What this task involves :: Copy the data as given. No line may be skipped.

Pixel coordinate grounding data
* * * * * * * * *
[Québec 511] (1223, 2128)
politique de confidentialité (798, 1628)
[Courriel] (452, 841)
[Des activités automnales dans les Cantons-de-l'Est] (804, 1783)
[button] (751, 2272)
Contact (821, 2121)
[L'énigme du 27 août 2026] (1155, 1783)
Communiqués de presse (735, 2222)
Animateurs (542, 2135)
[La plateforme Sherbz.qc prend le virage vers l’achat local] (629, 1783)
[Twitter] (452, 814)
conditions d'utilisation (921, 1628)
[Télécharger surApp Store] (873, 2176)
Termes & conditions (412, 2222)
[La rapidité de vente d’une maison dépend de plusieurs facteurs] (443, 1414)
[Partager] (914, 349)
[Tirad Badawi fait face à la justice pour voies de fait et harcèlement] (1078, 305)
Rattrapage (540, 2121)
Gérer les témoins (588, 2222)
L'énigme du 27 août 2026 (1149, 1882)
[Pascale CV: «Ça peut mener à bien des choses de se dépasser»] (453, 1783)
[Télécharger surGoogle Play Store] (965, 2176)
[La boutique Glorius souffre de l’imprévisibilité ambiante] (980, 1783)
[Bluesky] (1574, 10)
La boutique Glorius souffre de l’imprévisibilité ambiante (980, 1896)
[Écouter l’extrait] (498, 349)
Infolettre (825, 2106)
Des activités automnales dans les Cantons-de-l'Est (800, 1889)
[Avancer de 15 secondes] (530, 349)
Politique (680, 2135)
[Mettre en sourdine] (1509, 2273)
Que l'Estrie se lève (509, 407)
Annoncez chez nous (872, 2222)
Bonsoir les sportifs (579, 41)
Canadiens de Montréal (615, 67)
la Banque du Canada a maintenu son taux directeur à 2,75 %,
* * * * * * * * *
Answer to this task ::
[Québec 511] (1223, 2128)
politique de confidentialité (798, 1628)
[Courriel] (452, 841)
[Des activités automnales dans les Cantons-de-l'Est] (804, 1783)
[button] (751, 2272)
Contact (821, 2121)
[L'énigme du 27 août 2026] (1155, 1783)
Communiqués de presse (735, 2222)
Animateurs (542, 2135)
[La plateforme Sherbz.qc prend le virage vers l’achat local] (629, 1783)
[Twitter] (452, 814)
conditions d'utilisation (921, 1628)
[Télécharger surApp Store] (873, 2176)
Termes & conditions (412, 2222)
[La rapidité de vente d’une maison dépend de plusieurs facteurs] (443, 1414)
[Partager] (914, 349)
[Tirad Badawi fait face à la justice pour voies de fait et harcèlement] (1078, 305)
Rattrapage (540, 2121)
Gérer les témoins (588, 2222)
L'énigme du 27 août 2026 (1149, 1882)
[Pascale CV: «Ça peut mener à bien des choses de se dépasser»] (453, 1783)
[Télécharger surGoogle Play Store] (965, 2176)
[La boutique Glorius souffre de l’imprévisibilité ambiante] (980, 1783)
[Bluesky] (1574, 10)
La boutique Glorius souffre de l’imprévisibilité ambiante (980, 1896)
[Écouter l’extrait] (498, 349)
Infolettre (825, 2106)
Des activités automnales dans les Cantons-de-l'Est (800, 1889)
[Avancer de 15 secondes] (530, 349)
Politique (680, 2135)
[Mettre en sourdine] (1509, 2273)
Que l'Estrie se lève (509, 407)
Annoncez chez nous (872, 2222)
Bonsoir les sportifs (579, 41)
Canadiens de Montréal (615, 67)
la Banque du Canada a maintenu son taux directeur à 2,75 %,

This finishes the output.